Selma Blair also added: “Parental choice is our right. Most vaccinate. Let us choose.”

But according to Dr. Paul Offit, the chief of the division of infectious diseases at Children’s Hospital of Philadelphia, this should not be a parental choice.

“Parents feel like it’s their right to have the choice to vaccinate or not vaccinate their children,” he tells PEOPLE. “But it’s not their right. It’s about keeping people safe and not spreading infectious diseases.”

He also says there is “absolutely no connection between vaccines causing autism,” a claim that some people have made.

“There is actually evidence showing that you’re not at greater risk for autism if you get the vaccine, ” he says. “The people who are stepping up to the podium to speak out against this law or vaccines in general are not basing their argument off of any facts.”

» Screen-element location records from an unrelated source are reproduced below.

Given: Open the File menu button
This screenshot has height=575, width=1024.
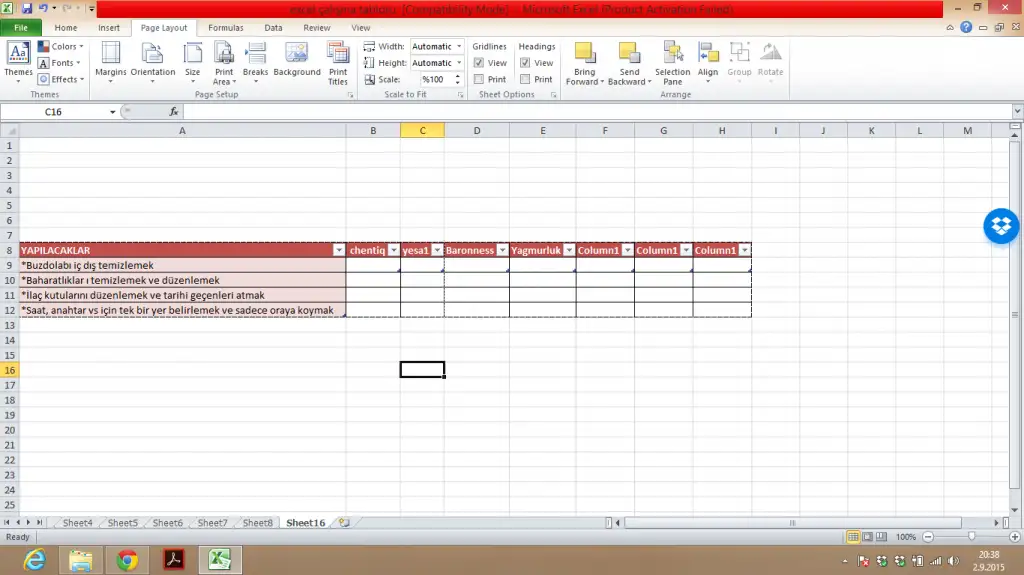Looking at the screenshot, I should [21, 28].
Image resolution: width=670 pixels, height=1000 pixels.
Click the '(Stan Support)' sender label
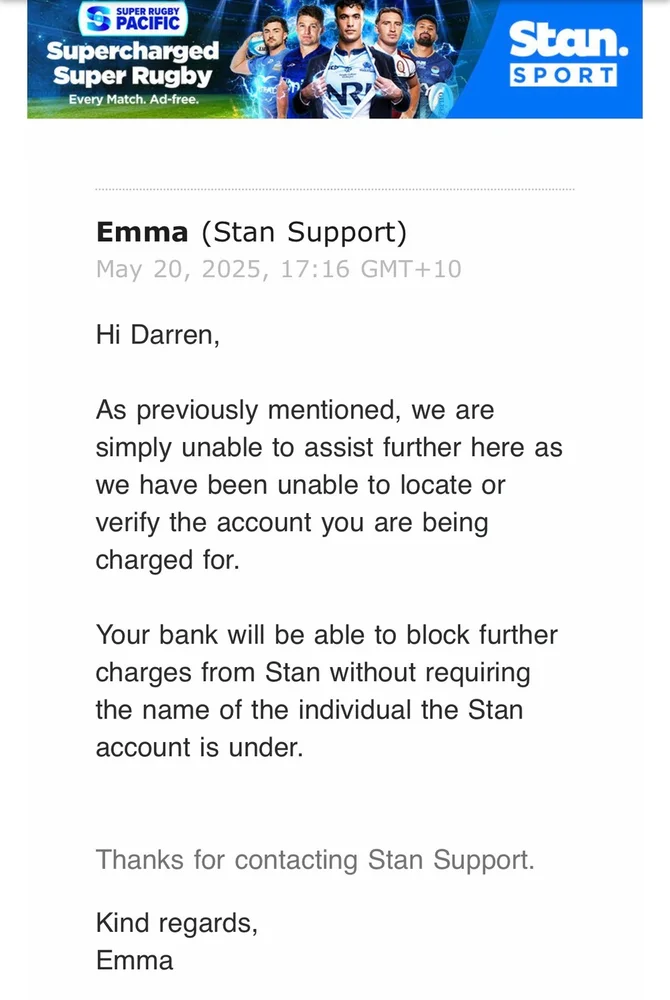[x=304, y=233]
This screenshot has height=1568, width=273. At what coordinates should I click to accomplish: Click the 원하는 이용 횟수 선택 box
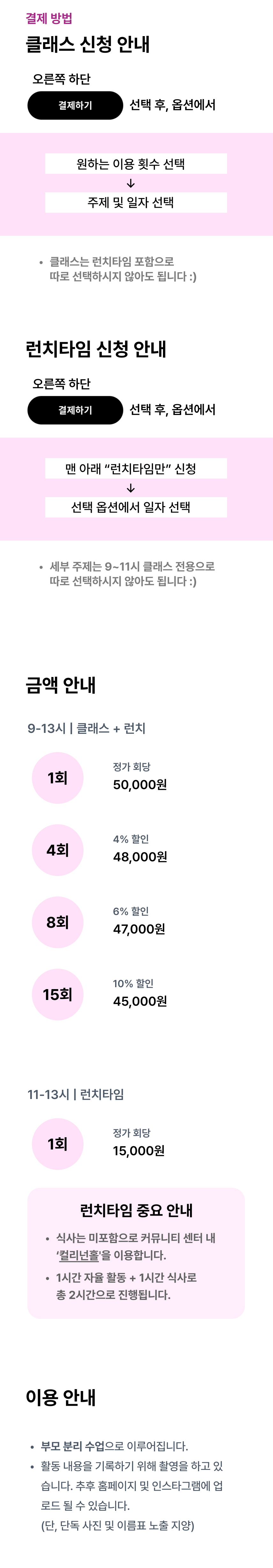click(136, 164)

Dr. Offit adds that this specific measles outbreak only gained attention because it was in a public and popular space.

“People like Jim Carrey are saying there is this massive international conspiracy to hide the truth,” he says. “And the more he and others feel marginalized, the more they will rant. But people need to just look at the facts and remember at the end of the day, getting vaccinated plays a huge role in keeping people healthy and safe. California made the right decision.”